Como sicario, recibí un encargo estremecedor:
“Soy Hemingway. Escribí “Fiesta” ensalzando los sanfermines. Pamplona no me lo reconoció. ¡Qué mejor venganza que ser portada de periódico en San Fermín! Mi rostro, empapelando la ciudad y en manos de los corredores, acariciando el testuz del toro. ¡Qué dicha! Podría suicidarme, pero parecería un cobarde. Máteme por favor. Quiero transcendencia” Ernest”
Elegancia y perseverancia – me armé de verduguillo – presiden mi trabajo. Esperé en Bar Torino leyendo la crónica de la faena de Ordóñez: ¡cortó cuatro orejas! Hemingway y su cohorte, salieron del Hotel La Perla. Entraron en Casa Marceliano. Ernest pidió ajoarriero y vino de Navarra.
Seguí al grupo: Bar Txoko, Café Suizo, Café Kutz. Por fin se aposentaron en la terraza del Café Iruña disfrutando de una animada tertulia.
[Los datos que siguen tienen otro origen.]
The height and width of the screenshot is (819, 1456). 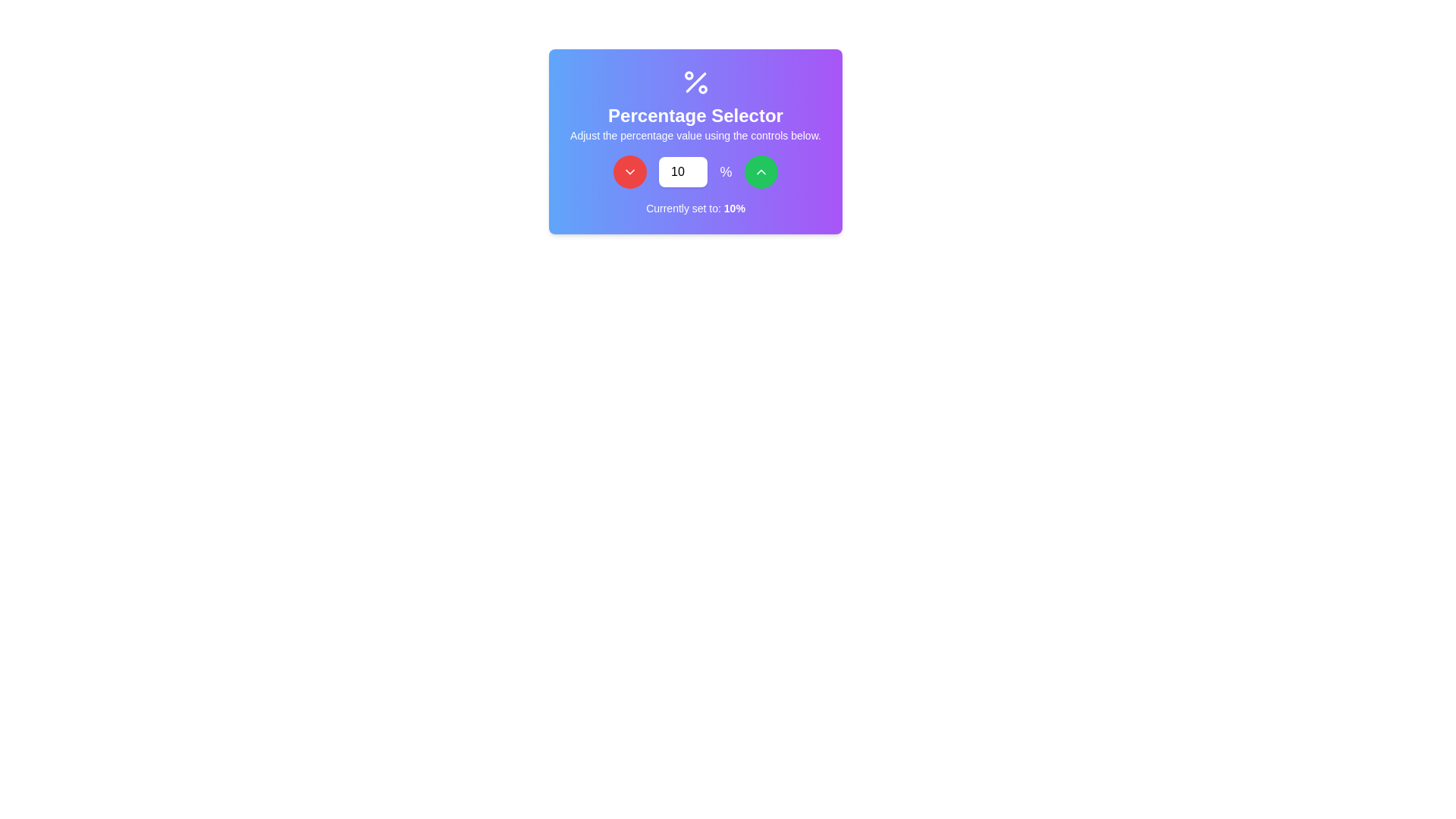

Protegido por las sombras, esperé en un rincón del café. Entró solo, acompañado de su inseparable copa de Fundador. Salté hacia él por la espalda. Clavé el verduguillo removiendo para rematar bien el trabajo. Desaparecí…
Como asesino, vuelvo al lugar del crimen. Recorriendo esos lugares -fantasmales algunos- percibo su presencia especialmente, por los alrededores de la plaza de toros y ¡hasta en un rincón del Café Iruña!
Sin duda continua saboreando su particular venganza.
 


XI Certamen Internacional de Microrrelatos de San Fermín

OCHO ERAN.

Andrea San Martín Chaler

Entre vuelta y vuelta descubrí que no andaban solos por las calles de Pamplona. Cuatro continentes hipnotizados por la música, los gaiteros les hacían bailar cual flautista de Hamelin movía a sus masas. Pero no, no se movían solos, el ritmo venía desde adentro. Algo les hacía girar con esa ansia. Ellos, emocionaban. Su cara perpleja, sus enormes manos y sus largos vestidos imperiales, uno a uno colocados en fila. Así se abrían paso entre la multitud de Pamplona. Y a mi me desconcertaban. El vuelo hizo que viera los diminutos pies que se movían al compás de la danza. Ocho gigantes eran y no por su altura.  

EL ENCIERRO

Faust Manresa Arbos

Fue una mala decisión, mal ejecutada, de principiante. La calle era más ancha de lo calculado y el toro más ceca de lo esperado. Por un instante volvió la cabeza y dudó, el animal no, bajó la cabeza y corneó, con elegancia, era Gacho de cuernos y a ellos se agarró. Cada vez que cabeceaba, sufría un duro golpe desde el esternón hasta la parte baja del abdomen, el trayecto le parecía eterno, cada cornada, cada instante parecía el último. Una salva de aplausos le anunció la entrado en la plaza, un postrero revolcón le depositó en la arena, exhausto.
Despertó temprano, estaba solo en la habitación y el cuerpo le dolía horrores. Tumbado en la cama llamó a su mujer. Estoy en el baño le contestó, ahora vengo. Aún estás así? date prisa , nos esperan en Pamplona que hoy empiezan los encierros. Venga Fermín no hagas esa cara. Es que me duele todo el cuerpo. No me extraña. Como estuviste ayer!!, nunca te había visto visto así!!. En los diez años que llevamos juntos, no recuerdo otra noche como la de ayer. Se levantó, miró a derecha e izquierda y echó a andar.